Set down the material exactly, keeping every line whole.
───── Data records ─────
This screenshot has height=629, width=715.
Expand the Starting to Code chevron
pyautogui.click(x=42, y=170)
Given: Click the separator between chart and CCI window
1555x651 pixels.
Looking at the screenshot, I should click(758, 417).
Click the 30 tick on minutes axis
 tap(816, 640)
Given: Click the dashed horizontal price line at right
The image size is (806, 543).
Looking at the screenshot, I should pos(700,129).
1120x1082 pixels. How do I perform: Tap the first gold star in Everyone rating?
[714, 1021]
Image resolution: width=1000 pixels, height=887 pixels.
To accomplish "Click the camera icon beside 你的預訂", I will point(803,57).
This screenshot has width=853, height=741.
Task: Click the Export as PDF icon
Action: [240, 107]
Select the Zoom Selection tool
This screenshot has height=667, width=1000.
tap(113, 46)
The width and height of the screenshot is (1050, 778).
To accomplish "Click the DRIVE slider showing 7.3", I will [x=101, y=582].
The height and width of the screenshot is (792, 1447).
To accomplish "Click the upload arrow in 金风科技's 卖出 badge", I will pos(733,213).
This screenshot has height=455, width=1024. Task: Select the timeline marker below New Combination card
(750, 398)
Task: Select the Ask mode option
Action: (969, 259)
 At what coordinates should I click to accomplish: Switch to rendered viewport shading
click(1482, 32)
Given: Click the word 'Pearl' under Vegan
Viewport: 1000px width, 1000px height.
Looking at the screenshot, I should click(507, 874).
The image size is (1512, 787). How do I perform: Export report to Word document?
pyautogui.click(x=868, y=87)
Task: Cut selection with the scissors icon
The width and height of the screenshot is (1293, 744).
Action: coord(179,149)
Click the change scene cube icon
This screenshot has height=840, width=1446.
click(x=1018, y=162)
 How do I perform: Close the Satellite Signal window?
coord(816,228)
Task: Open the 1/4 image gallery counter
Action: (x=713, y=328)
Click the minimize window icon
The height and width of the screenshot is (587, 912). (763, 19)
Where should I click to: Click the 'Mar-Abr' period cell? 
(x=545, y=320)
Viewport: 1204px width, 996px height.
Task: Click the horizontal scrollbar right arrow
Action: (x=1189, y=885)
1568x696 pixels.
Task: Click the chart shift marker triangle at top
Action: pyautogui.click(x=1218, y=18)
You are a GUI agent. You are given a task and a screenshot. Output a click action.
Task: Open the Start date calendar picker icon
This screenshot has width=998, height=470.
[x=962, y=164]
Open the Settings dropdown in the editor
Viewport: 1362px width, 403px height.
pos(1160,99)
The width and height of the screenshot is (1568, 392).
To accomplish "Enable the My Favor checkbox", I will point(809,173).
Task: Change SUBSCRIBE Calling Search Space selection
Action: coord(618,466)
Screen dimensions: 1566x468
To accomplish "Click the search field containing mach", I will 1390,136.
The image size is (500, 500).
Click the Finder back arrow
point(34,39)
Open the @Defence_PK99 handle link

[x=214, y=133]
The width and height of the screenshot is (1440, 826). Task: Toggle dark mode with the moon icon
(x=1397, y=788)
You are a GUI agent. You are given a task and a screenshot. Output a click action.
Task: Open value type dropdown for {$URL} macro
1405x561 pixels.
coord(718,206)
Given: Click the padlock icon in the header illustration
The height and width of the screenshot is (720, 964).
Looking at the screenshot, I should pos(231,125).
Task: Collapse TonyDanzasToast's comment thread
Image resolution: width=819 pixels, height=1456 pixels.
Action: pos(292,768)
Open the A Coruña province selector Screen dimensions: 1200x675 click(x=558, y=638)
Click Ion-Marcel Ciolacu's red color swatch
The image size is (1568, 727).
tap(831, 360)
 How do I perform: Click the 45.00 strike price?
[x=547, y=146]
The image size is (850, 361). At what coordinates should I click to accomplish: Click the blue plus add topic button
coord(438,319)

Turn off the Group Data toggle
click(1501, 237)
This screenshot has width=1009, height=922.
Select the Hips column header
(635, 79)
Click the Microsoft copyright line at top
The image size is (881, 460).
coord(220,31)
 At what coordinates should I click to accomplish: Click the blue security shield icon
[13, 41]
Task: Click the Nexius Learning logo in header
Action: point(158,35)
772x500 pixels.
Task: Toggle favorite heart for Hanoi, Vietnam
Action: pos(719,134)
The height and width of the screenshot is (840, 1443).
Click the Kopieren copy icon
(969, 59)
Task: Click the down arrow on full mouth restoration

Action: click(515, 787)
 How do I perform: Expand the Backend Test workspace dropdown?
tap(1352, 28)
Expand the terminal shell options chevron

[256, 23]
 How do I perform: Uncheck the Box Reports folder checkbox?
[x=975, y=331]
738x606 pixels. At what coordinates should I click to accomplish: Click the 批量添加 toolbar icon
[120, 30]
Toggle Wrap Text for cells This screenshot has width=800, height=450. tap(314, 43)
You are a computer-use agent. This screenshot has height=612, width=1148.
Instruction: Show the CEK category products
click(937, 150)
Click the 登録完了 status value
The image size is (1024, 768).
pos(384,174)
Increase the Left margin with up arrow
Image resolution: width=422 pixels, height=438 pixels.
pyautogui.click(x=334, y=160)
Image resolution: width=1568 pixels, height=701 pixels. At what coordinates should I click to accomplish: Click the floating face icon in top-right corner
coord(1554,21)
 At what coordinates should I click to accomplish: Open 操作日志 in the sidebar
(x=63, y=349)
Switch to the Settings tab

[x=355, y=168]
─────
**Problem solution**.
This screenshot has height=629, width=715.
Expand the Starting to Code chevron
pyautogui.click(x=42, y=170)
Given: Click the separator between chart and CCI window
1555x651 pixels.
Looking at the screenshot, I should click(758, 417).
Click the 30 tick on minutes axis
 tap(816, 640)
Given: Click the dashed horizontal price line at right
The image size is (806, 543).
Looking at the screenshot, I should pos(700,129).
1120x1082 pixels. How do I perform: Tap the first gold star in Everyone rating?
[714, 1021]
Image resolution: width=1000 pixels, height=887 pixels.
To accomplish "Click the camera icon beside 你的預訂", I will point(803,57).
This screenshot has width=853, height=741.
Task: Click the Export as PDF icon
Action: [240, 107]
Select the Zoom Selection tool
This screenshot has height=667, width=1000.
tap(113, 46)
The width and height of the screenshot is (1050, 778).
To accomplish "Click the DRIVE slider showing 7.3", I will [x=101, y=582].
The height and width of the screenshot is (792, 1447).
To accomplish "Click the upload arrow in 金风科技's 卖出 badge", I will pos(733,213).
This screenshot has height=455, width=1024. Task: Select the timeline marker below New Combination card
(750, 398)
Task: Select the Ask mode option
Action: (969, 259)
 At what coordinates should I click to accomplish: Switch to rendered viewport shading
click(1482, 32)
Given: Click the word 'Pearl' under Vegan
Viewport: 1000px width, 1000px height.
Looking at the screenshot, I should click(507, 874).
The image size is (1512, 787). How do I perform: Export report to Word document?
pyautogui.click(x=868, y=87)
Task: Cut selection with the scissors icon
The width and height of the screenshot is (1293, 744).
Action: coord(179,149)
Click the change scene cube icon
This screenshot has height=840, width=1446.
click(x=1018, y=162)
 How do I perform: Close the Satellite Signal window?
coord(816,228)
Task: Open the 1/4 image gallery counter
Action: (x=713, y=328)
Click the minimize window icon
The height and width of the screenshot is (587, 912). (763, 19)
Where should I click to: Click the 'Mar-Abr' period cell? 
(x=545, y=320)
Viewport: 1204px width, 996px height.
Task: Click the horizontal scrollbar right arrow
Action: (x=1189, y=885)
1568x696 pixels.
Task: Click the chart shift marker triangle at top
Action: pyautogui.click(x=1218, y=18)
You are a GUI agent. You are given a task and a screenshot. Output a click action.
Task: Open the Start date calendar picker icon
This screenshot has width=998, height=470.
[x=962, y=164]
Open the Settings dropdown in the editor
Viewport: 1362px width, 403px height.
pos(1160,99)
The width and height of the screenshot is (1568, 392).
To accomplish "Enable the My Favor checkbox", I will point(809,173).
Task: Change SUBSCRIBE Calling Search Space selection
Action: coord(618,466)
Screen dimensions: 1566x468
To accomplish "Click the search field containing mach", I will 1390,136.
The image size is (500, 500).
Click the Finder back arrow
point(34,39)
Open the @Defence_PK99 handle link

[x=214, y=133]
The width and height of the screenshot is (1440, 826). Task: Toggle dark mode with the moon icon
(x=1397, y=788)
You are a GUI agent. You are given a task and a screenshot. Output a click action.
Task: Open value type dropdown for {$URL} macro
1405x561 pixels.
coord(718,206)
Given: Click the padlock icon in the header illustration
The height and width of the screenshot is (720, 964).
Looking at the screenshot, I should pos(231,125).
Task: Collapse TonyDanzasToast's comment thread
Image resolution: width=819 pixels, height=1456 pixels.
Action: pos(292,768)
Open the A Coruña province selector Screen dimensions: 1200x675 click(x=558, y=638)
Click Ion-Marcel Ciolacu's red color swatch
The image size is (1568, 727).
tap(831, 360)
 How do I perform: Click the 45.00 strike price?
[x=547, y=146]
The image size is (850, 361). At what coordinates should I click to accomplish: Click the blue plus add topic button
coord(438,319)

Turn off the Group Data toggle
click(1501, 237)
This screenshot has width=1009, height=922.
Select the Hips column header
(635, 79)
Click the Microsoft copyright line at top
The image size is (881, 460).
coord(220,31)
 At what coordinates should I click to accomplish: Click the blue security shield icon
[13, 41]
Task: Click the Nexius Learning logo in header
Action: point(158,35)
772x500 pixels.
Task: Toggle favorite heart for Hanoi, Vietnam
Action: pos(719,134)
The height and width of the screenshot is (840, 1443).
Click the Kopieren copy icon
(969, 59)
Task: Click the down arrow on full mouth restoration

Action: click(515, 787)
 How do I perform: Expand the Backend Test workspace dropdown?
tap(1352, 28)
Expand the terminal shell options chevron

[256, 23]
 How do I perform: Uncheck the Box Reports folder checkbox?
[x=975, y=331]
738x606 pixels. At what coordinates should I click to accomplish: Click the 批量添加 toolbar icon
[120, 30]
Toggle Wrap Text for cells This screenshot has width=800, height=450. tap(314, 43)
You are a computer-use agent. This screenshot has height=612, width=1148.
Instruction: Show the CEK category products
click(937, 150)
Click the 登録完了 status value
The image size is (1024, 768).
pos(384,174)
Increase the Left margin with up arrow
Image resolution: width=422 pixels, height=438 pixels.
pyautogui.click(x=334, y=160)
Image resolution: width=1568 pixels, height=701 pixels. At what coordinates should I click to accomplish: Click the floating face icon in top-right corner
coord(1554,21)
 At what coordinates should I click to accomplish: Open 操作日志 in the sidebar
(x=63, y=349)
Switch to the Settings tab

[x=355, y=168]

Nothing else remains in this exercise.